August 30, 2008
Al Gore: Bending the Truth
Ya gotta love Al “Global Warming” Gore. After all, nobody this side of Bill and Hillary Clinton, John Kerry, Joe Biden and Barack Obama feels your pain more than Al feels it. And nobody works harder to condemn the burning of the fossil fuels that threaten to destroy our planet. Nobody. He cares so much he made the effort to travel to Denver for the opportunity to address the Democratic convention. He cares so much he thinks we should all turn off our air conditioners and ride bicycles. What a guy.He talks the talk, but somehow I doubt he walks the walk. I have this vision of Al flying to Denver on his fossil-fuel-burning private jet. Upon arriving, he no doubt hopped in his fossil-fuel-burning chauffeur-driven limo and headed off to the festivities where he partook of caviar and French champagne---both of which had to be imported on fossil-fuel-burning ships.
I remember hearing a story some years ago that said Al was holding a good-sized chunk of Occidental Petroleum stock. Al has made a butt-load of money since those days, money that he has invested.
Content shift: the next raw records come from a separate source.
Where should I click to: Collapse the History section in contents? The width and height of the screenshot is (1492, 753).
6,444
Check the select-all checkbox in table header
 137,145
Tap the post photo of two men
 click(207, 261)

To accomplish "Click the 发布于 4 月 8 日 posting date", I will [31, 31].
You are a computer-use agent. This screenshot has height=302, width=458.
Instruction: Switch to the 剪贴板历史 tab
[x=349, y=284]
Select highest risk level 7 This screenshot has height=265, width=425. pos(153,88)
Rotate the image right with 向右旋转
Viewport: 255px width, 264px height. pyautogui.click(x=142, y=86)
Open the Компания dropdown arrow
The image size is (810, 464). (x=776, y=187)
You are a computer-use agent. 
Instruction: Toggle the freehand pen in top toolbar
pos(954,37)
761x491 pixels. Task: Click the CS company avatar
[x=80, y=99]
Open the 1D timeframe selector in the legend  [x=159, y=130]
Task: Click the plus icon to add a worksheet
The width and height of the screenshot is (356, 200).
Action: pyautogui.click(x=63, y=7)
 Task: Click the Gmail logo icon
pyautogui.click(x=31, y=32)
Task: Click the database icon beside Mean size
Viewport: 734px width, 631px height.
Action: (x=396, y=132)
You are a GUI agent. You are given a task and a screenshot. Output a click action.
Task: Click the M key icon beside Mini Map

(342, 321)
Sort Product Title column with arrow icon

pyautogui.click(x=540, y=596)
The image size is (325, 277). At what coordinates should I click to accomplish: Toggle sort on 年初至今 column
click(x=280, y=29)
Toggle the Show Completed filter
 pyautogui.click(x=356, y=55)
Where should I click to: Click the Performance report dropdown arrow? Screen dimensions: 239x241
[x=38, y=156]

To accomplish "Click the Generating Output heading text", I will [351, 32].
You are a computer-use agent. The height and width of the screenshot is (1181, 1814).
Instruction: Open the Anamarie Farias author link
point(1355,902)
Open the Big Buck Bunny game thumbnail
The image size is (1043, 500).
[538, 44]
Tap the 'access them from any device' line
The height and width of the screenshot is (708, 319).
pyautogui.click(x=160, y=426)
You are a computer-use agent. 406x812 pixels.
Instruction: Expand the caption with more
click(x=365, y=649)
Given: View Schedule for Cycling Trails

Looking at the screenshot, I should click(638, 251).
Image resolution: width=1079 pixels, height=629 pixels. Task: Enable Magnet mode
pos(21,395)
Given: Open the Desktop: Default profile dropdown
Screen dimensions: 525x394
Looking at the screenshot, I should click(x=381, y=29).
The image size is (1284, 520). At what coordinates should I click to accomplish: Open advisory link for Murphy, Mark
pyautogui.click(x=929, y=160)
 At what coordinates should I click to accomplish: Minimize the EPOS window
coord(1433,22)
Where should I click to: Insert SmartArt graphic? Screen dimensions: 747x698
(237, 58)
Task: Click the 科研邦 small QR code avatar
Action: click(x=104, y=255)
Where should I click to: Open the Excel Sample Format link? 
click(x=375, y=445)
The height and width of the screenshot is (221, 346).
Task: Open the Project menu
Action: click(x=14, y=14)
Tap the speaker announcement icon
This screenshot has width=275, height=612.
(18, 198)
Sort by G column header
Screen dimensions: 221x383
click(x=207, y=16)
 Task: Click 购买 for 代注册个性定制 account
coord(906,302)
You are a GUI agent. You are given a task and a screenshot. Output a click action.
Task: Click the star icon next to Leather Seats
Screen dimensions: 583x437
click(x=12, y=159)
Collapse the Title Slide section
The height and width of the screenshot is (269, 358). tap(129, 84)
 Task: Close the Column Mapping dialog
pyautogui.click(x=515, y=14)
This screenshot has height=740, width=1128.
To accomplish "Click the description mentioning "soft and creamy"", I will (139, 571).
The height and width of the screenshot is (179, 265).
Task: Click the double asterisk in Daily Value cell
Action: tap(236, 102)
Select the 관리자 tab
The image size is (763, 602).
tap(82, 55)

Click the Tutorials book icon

Given the reports about oil company profits, it isn’t hard to imagine Al is heavily invested---directly or indirectly---in the very energy companies against which he rails.
But let’s put Al’s hypocrisy aside and focus on something he had to say to the convention.
At some point in his speech, Al said the U.S. government is borrowing money from China and using it to buy oil from Persian Gulf nations. That was a silly statement.
Now I’m sure the federal government buys some fuel. Certainly the military buys some fuel. But when you cut to the chase, it’s not the government that’s consuming all that imported oil it’s we the people. We are consuming it, and we are paying for it.
Uncle Sam isn’t borrowing money from China to buy oil from Arabs; Uncle Sam is borrowing money from China to keep the government afloat. He’s borrowing from China to pay the bills. He’s borrowing from China to make payroll, to pay for highways, to pay for pork and to pay for social programs. And worst of all, he's borrowing from China to pay well over $200 billion a year in interest on past debt.
Beyond that, Al’s comment vastly overstated our reliance on oil from Persian Gulf nations.
I went to the website for the Energy Information Administration. I clicked on “U.S. Crude Oil Imports from OPEC” and found much interesting information.
An itemized list of how much oil we imported in 2007, and from where it came, is offered by the site. According to my count, there were 119 countries on the list. Of those, only 13 belong to OPEC, and only 7 are Persian Gulf nations (one of the Persian Gulf nations being Bahrain, which is not an OPEC member.) We are quite diversified in our importation of oil; we are not overwhelmingly reliant on the Persian Gulf.
That’s not to say getting cut off from Persian Gulf oil wouldn’t cause us any problems---like extremely high gasoline prices, for example. But we could survive without it until necessary adjustments were made.
As a point of interest, I found a lot of names on our list of suppliers that, quite frankly, shocked me.
We imported 414,000 barrels a day from Russia. We imported 31,000 barrels a day from Vietnam. We imported 53,000 barrels a day from Spain. We imported 123,000 barrels a day from South Korea. We imported 55,000 barrels a day from Italy. We imported 35,000 barrels a day from Japan. And we imported 277,000 barrels a day from the United Kingdom.
If you add up all of the above, it comes to a hair under a million barrels per day.
I’ve always known Russia had a lot of oil reserves. Still, I was surprised to learn they send so much of it to us. As far as the rest of the crew goes, I wasn’t aware any of them had oil reserves at all let alone enough to allow them to export.
In 2007, the U.S. imported an average of 13,468,000 barrels of crude per day. Of that, 2,115,000 barrels---15.7 percent---came from Persian Gulf nations. And 70 percent of that came from one country: Saudi Arabia.
U.S. domestic production was 5,064,000 barrels per day---more than twice what we imported from the Persian Gulf.
Our biggest foreign supplier was Canada. We imported 2,455,000 barrels per day---more than we imported from all Persian Gulf nations combined---from our neighbor to the north. Canada and Mexico combined accounted for 3,987,000 barrels per day---29.6 percent of the total, and nearly twice as much as we bought from Persian Gulf nations.
At best, Al didn’t do his homework before he shot off his mouth. At worst, he deliberately peddled a big fat distortion to the American people for political purposes.